Like the person who dressed the Sex Pistols, Vivienne Westwoodwho died Thursday at the age of 81, was synonymous with punk rock from the 1970s, a rebelliousness that remained the hallmark of an openly political designer who became one of the biggest names in British fashion.

“Vivienne Westwood has died today, peacefully and surrounded by her family, in Clapham, South London. The world needs people like Vivienne to make a change for the better,” her fashion firm said on Twitter.



Climate change, pollution and his support for WikiLeaks founder Julian Assange were captured in protest T-shirts or banners that his models wore on the catwalk.

In 1989, she dressed up as then-Prime Minister Margaret Thatcher for a magazine cover and drove a white tank near the country house of later British leader David Cameron to protest fracking.

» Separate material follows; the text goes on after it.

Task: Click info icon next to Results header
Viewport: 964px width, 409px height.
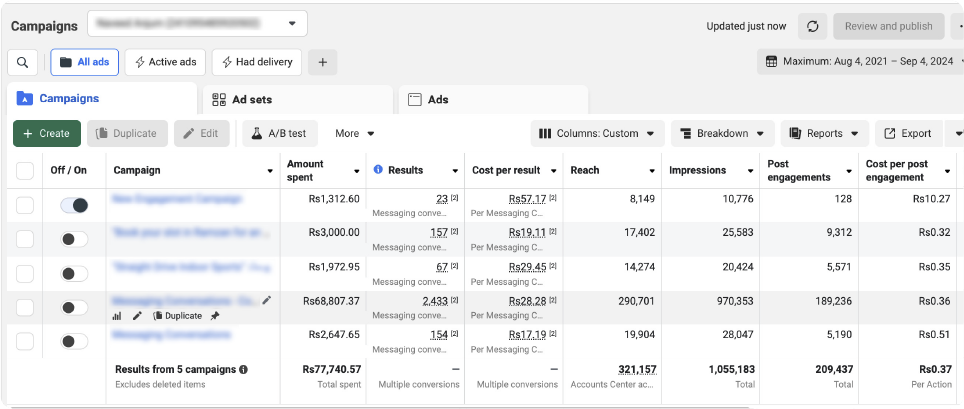Action: (x=378, y=170)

In 1992, Queen Elizabeth awarded the rebellious designer the Order of the British Empire medal. But always ready to shock, Westwood showed up at Buckingham Palace without any underwear, showing photographers a revealing twist of her skirt.

“The only reason I’m in fashion is to destroy the word ‘conformity,'” Westwood said in her 2014 biography. “Nothing is interesting to me unless it has that element in it.”

Instantly recognizable with his orange or white hair, Westwood made a name for himself in 1970s London punk fashion, dressing the genre-defining punk rock band.

Together with the Sex Pistols’ manager, Malcolm McLaren, he defied the hippie trends of the time to sell rock’n’roll-inspired clothing.

“There was no punk before Malcolm and I,” Westwood said in the biography. “And the other thing you should also know about punk: it was a total blast.”

“buy less”

Born Vivienne Isabel Swire on April 8, 1941 in the English town of Glossop, in the Midlands, Westwood grew up in a time of rationing during and after World War II.

The recycling mentality permeated his work, and he repeatedly recommended to lovers of fashion “choose well” Y “buy less”. Since the late sixties, she lived for about thirty years in a small flat in South London and commuted to work by bicycle.

After his work with the Sex Pistols, Westwood was in his forties and slowly began to carve out his own path in fashion.

His influential designs, often inspired by history, include corsets, Harris Tweed suits and taffeta dresses.

your line “Mini-Crini” from 1985 introduced the short puffed skirt and a more fitted silhouette. Her towering platform shoes captured world attention in 1993, when the model Naomi Campbell he bumped into a couple of them on the catwalk.

“My clothes have a story. They have an identity. They have character and purpose,” says Westwood.

“That’s why they become classics. Because they continue to tell a story.”

The brand Westwood It flourished in the 1990s, with fashion personalities influxing to its Paris shows and stores opening around the world selling its clothing, accessories and perfume lines.

Westwood used her public profile to advocate for issues such as nuclear disarmament and to protest anti-terrorism laws and public spending policies that hurt the poor.

At the closing ceremony of the 2012 Paralympics in London, she displayed a large banner reading “Climate Revolution,” often turning her models into runway eco-warriors. “I’ve always had a political agenda,” Westwood told fashion magazine L’Officiel in 2018. “I’ve used fashion to challenge the status quo.”